Vancouver, September 25, 2022 (GLOBE NEWSWIRE) – Clearmind Medicine Inc. (CSE: CMND), (OTC Pink: CMNDF), (FSE: CWY0) (“clear mind“or the”a company“), a biotechnology company focused on the discovery and development of new drug-derived therapies to solve major health problems being treated, and announces that it will consolidate all issued and outstanding common stock in the company (“)Ordinary share“) on the basis of one (1) common share after consolidation for every thirty (30) common shares prior to consolidation (“)merge“).
The Board of Directors of the Corporation has set September 30, 2022 as the effective date of the consolidation process.

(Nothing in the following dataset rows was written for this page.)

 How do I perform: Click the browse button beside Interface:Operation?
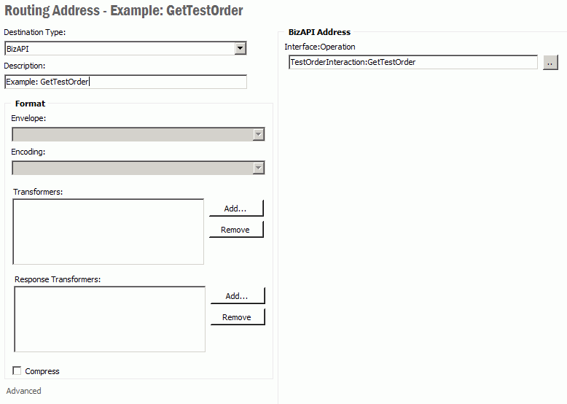[550, 63]
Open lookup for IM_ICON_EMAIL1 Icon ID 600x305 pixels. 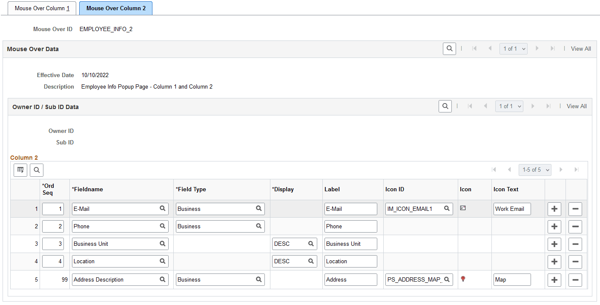[447, 209]
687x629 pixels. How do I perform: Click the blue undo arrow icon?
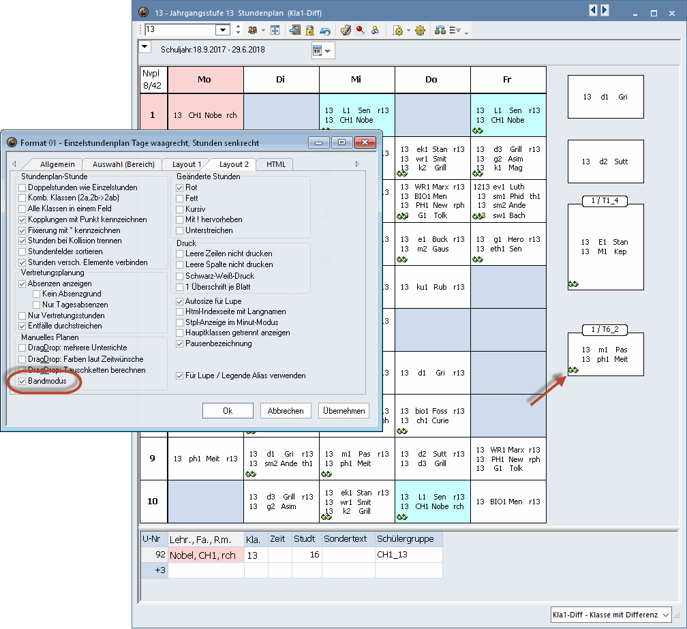pos(325,30)
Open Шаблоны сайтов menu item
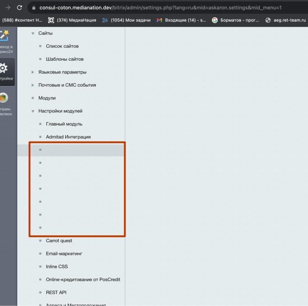 coord(64,59)
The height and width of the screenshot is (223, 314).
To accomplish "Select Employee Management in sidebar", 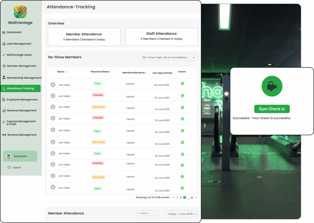I will [22, 100].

Trading common stock on a post-consolidation basis on the Canadian Stock Exchange (“custom search engine”) on or about October 3, 2022. The company name and trading symbol will remain unchanged.

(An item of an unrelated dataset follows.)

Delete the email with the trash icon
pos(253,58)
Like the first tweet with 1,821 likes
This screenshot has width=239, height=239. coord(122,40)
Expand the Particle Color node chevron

39,592,344 issued and outstanding ordinary shares will be reduced to approximately 1,319,744 ordinary shares on a post-consolidation basis. Fractional shares will not be issued. Any partial share of common stock will be rounded to the nearest full common share.
An Attribution Letter will be mailed to Registered Shareholders and Registered Shareholders will be required to deposit their share certificate(s), along with a duly completed Letter of Attribution, with Computershare Investor Services Inc. Company Registrar and Transfer Agent. Non-registered shareholders who own common stock through an intermediary (a stockbroker, dealer, bank, or financial institution) should be aware that the intermediary may have different procedures to address consolidation than the corporation would establish for registered shareholders. If shareholders own their common stock through brokers and have questions in this regard, we encourage them to contact their brokers.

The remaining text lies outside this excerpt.